■ **Prompt 1**: In the text on hallucination detection below, which LLM series do the authors pre-train UQ heads for?
■ **Prompt 2**: Write out the part of the text on hallucination detection starting with "The paper introduces" and going on through "into existing frameworks.", swapping "hallucinations" for "fabrications".

[[ Text provided, beginning ]]

A Head to Predict and a Head to Question: Pre-trained Uncertainty Quantification Heads for Hallucination Detection in LLM Outputs (2505.08200v1)

Published 13 May 2025 in cs.CL and cs.AI

Abstract: LLMs have the tendency to hallucinate, i.e., to sporadically generate false or fabricated information. This presents a major challenge, as hallucinations often appear highly convincing and users generally lack the tools to detect them. Uncertainty quantification (UQ) provides a framework for assessing the reliability of model outputs, aiding in the identification of potential hallucinations. In this work, we introduce pre-trained UQ heads: supervised auxiliary modules for LLMs that substantially enhance their ability to capture uncertainty compared to unsupervised UQ methods. Their strong performance stems from the powerful Transformer architecture in their design and informative features derived from LLM attention maps. Experimental evaluation shows that these heads are highly robust and achieve state-of-the-art performance in claim-level hallucination detection across both in-domain and out-of-domain prompts. Moreover, these modules demonstrate strong generalization to languages they were not explicitly trained on. We pre-train a collection of UQ heads for popular LLM series, including Mistral, Llama, and Gemma 2. We publicly release both the code and the pre-trained heads.

Summary

The paper introduces a novel method using pre-trained UQ heads to detect hallucinations in LLM outputs.
The approach leverages transformer attention maps to generate uncertainty scores, significantly improving precision-recall metrics.
Results demonstrate superior performance and cross-lingual generalization, enabling seamless integration into existing frameworks.

Pre-trained Uncertainty Quantification Heads for Hallucination Detection in LLM Outputs

The paper "A Head to Predict and a Head to Question: Pre-trained Uncertainty Quantification Heads for Hallucination Detection in LLM Outputs" introduces a novel approach to tackling a critical issue in LLMs — the tendency to generate hallucinated, or factually incorrect, information. This work centers around the development and evaluation of pre-trained uncertainty quantification (UQ) heads, which are auxiliary modules designed to enhance the ability of LLMs to assess their output reliability.

Introduction and Motivation

LLMs suffer from a significant drawback; they occasionally produce outputs that, while fluent, include unsupported or fabricated facts. Such hallucinations pose risks, especially in applications requiring high trust in the generated content. Uncertainty quantification offers a framework for estimating the reliability of model outputs, potentially flagging hallucinations by identifying high uncertainty levels in the model's predictions.

Methodology

The authors propose supervised UQ heads that leverage the transformer architecture and the inherent attention mechanisms of LLMs. These UQ heads are trained to output uncertainty scores for the generated text, helping to distinguish between accurate outputs and hallucinations.

The UQ heads utilize features derived from attention maps within the LLMs, capturing the conditional dependencies in text generation. This is significant given that existing unsupervised methods do not exploit these internal model states efficiently. The feature extraction process focuses on attention maps and probability distributions rather than more computationally intensive hidden state modeling.

Figure 1: Correlation across various attention heads.

[[ Text provided, end ]]
[[ Entries provided, beginning ]]

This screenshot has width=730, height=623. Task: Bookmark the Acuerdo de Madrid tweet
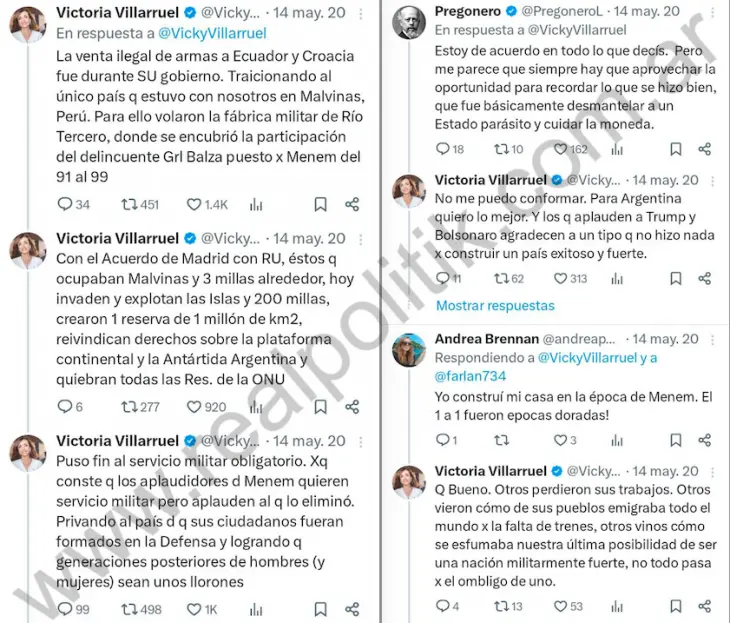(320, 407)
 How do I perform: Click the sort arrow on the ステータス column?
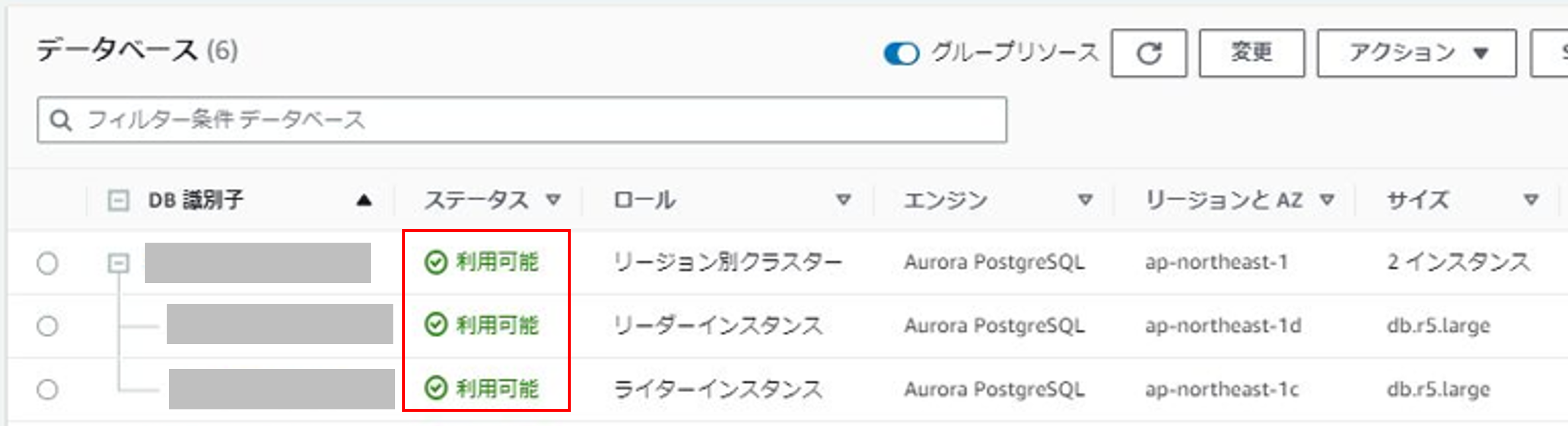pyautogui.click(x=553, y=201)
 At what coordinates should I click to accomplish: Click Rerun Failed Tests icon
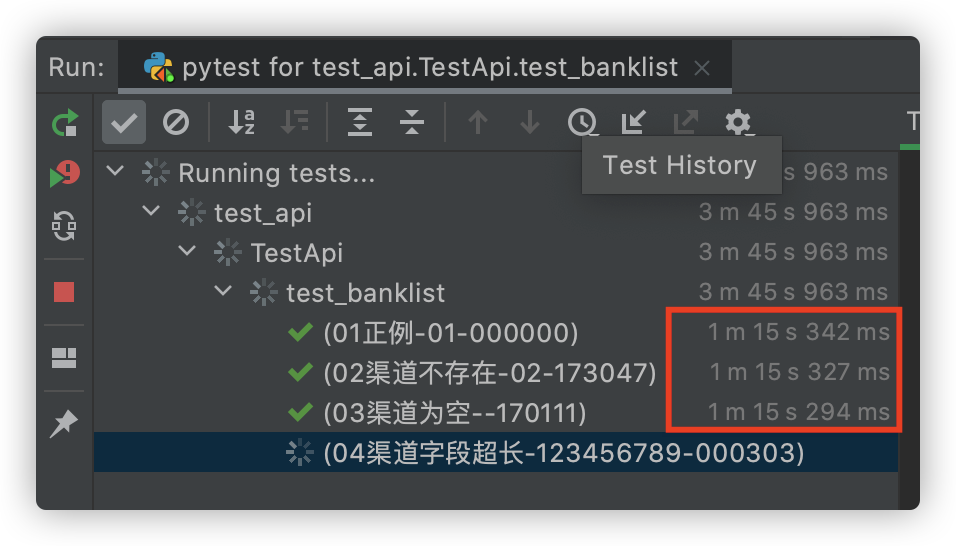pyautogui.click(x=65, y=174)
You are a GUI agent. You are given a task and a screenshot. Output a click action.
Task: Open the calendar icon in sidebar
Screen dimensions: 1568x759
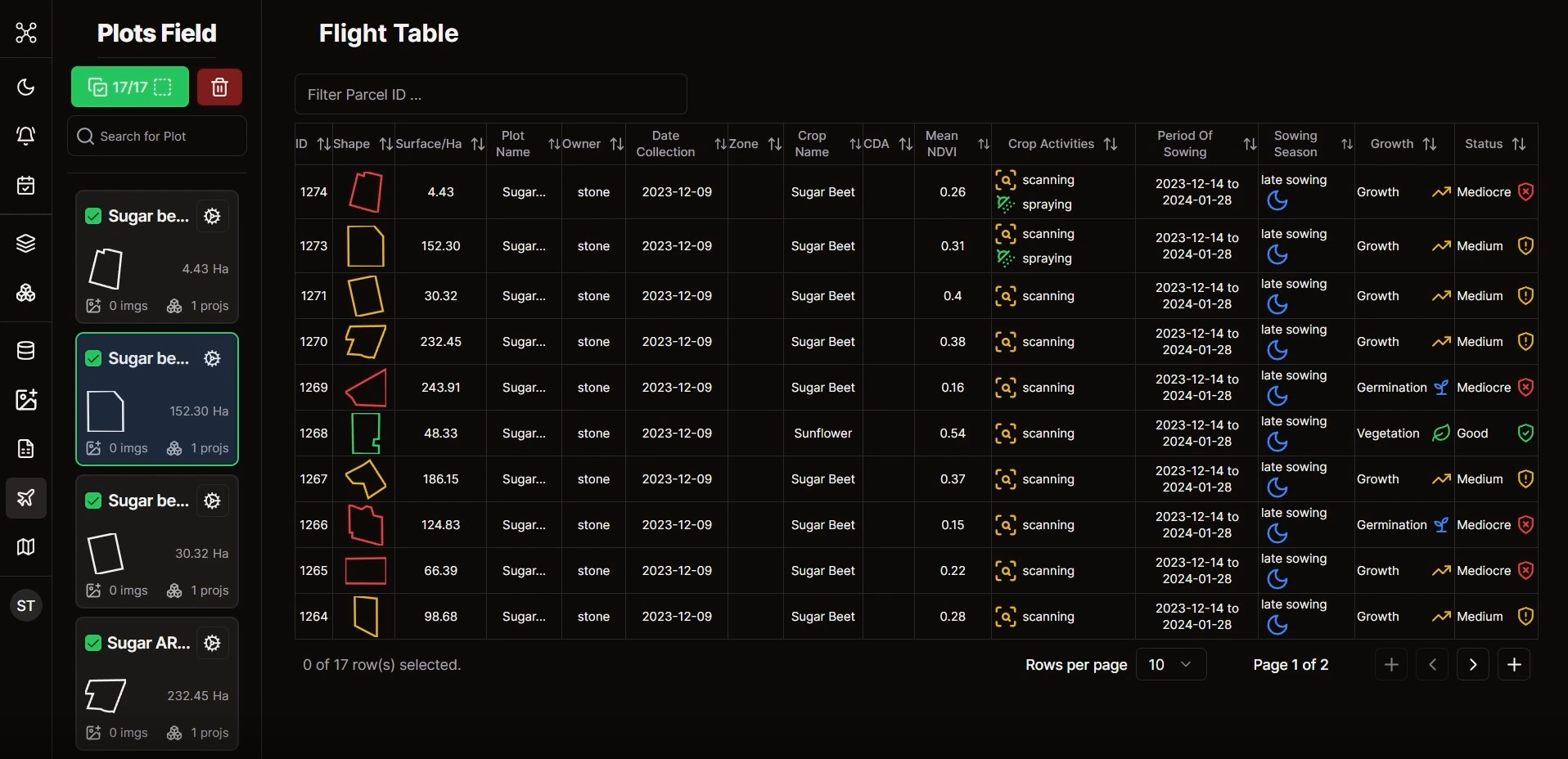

[[ Entries provided, end ]]
[[ Entries provided, beginning ]]

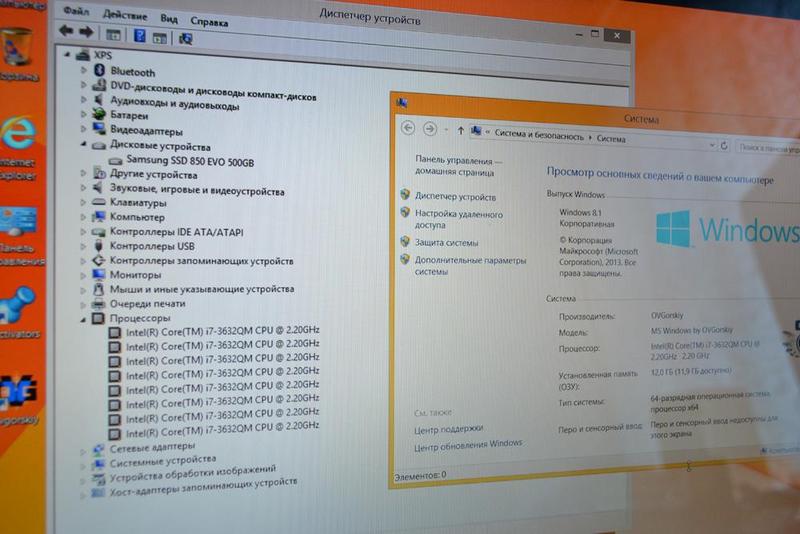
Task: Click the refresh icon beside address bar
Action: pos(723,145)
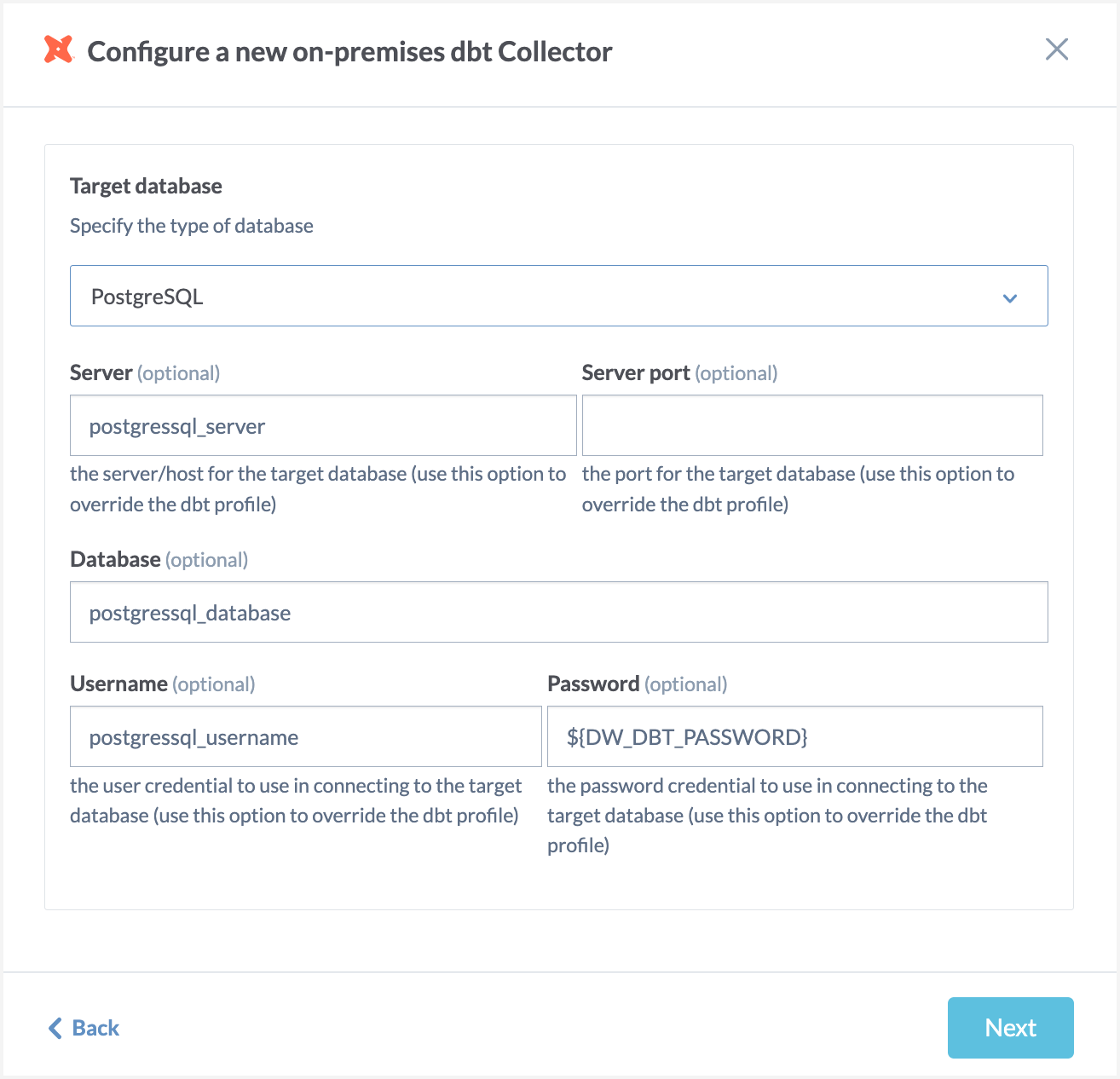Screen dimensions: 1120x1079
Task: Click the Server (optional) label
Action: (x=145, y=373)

[[ Entries provided, end ]]

■ **Exercise answer 1**: Mistral, Llama, and Gemma 2.

■ **Exercise answer 2**:
The paper introduces a novel method using pre-trained UQ heads to detect fabrications in LLM outputs.
The approach leverages transformer attention maps to generate uncertainty scores, significantly improving precision-recall metrics.
Results demonstrate superior performance and cross-lingual generalization, enabling seamless integration into existing frameworks.